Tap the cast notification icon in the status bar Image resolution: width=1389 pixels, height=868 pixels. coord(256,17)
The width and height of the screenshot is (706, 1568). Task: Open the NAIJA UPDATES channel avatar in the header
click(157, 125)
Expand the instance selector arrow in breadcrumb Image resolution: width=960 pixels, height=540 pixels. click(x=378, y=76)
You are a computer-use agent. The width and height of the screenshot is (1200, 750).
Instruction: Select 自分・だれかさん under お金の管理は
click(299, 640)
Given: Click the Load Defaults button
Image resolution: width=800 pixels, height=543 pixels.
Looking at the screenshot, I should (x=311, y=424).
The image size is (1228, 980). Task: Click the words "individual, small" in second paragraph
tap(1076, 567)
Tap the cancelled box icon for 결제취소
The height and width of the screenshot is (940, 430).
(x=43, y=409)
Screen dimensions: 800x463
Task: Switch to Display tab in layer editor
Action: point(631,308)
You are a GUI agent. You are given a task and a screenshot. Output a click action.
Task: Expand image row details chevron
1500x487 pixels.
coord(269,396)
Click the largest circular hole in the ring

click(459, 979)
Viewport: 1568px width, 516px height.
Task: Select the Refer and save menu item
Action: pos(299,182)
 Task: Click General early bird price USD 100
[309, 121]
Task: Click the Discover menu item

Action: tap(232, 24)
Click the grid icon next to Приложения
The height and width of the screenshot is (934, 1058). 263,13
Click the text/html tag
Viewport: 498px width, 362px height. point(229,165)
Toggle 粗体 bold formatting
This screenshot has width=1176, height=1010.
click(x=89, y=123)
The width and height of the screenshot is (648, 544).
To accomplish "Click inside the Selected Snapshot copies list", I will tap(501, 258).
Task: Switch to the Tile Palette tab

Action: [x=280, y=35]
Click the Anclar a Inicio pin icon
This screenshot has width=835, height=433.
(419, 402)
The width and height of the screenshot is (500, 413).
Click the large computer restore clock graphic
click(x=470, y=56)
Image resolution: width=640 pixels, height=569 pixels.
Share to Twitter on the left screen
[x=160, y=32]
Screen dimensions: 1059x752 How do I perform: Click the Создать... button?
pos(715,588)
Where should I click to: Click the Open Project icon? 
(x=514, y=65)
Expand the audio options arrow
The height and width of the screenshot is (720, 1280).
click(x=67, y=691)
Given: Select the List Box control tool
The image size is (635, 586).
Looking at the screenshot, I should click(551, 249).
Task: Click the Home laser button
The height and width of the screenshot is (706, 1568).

^^^^^^^^^^^^^^^^

Check the listing for the word "Expand". Show each line that has it.

Expand the instance selector arrow in breadcrumb Image resolution: width=960 pixels, height=540 pixels. click(x=378, y=76)
Task: Expand image row details chevron
Expand the audio options arrow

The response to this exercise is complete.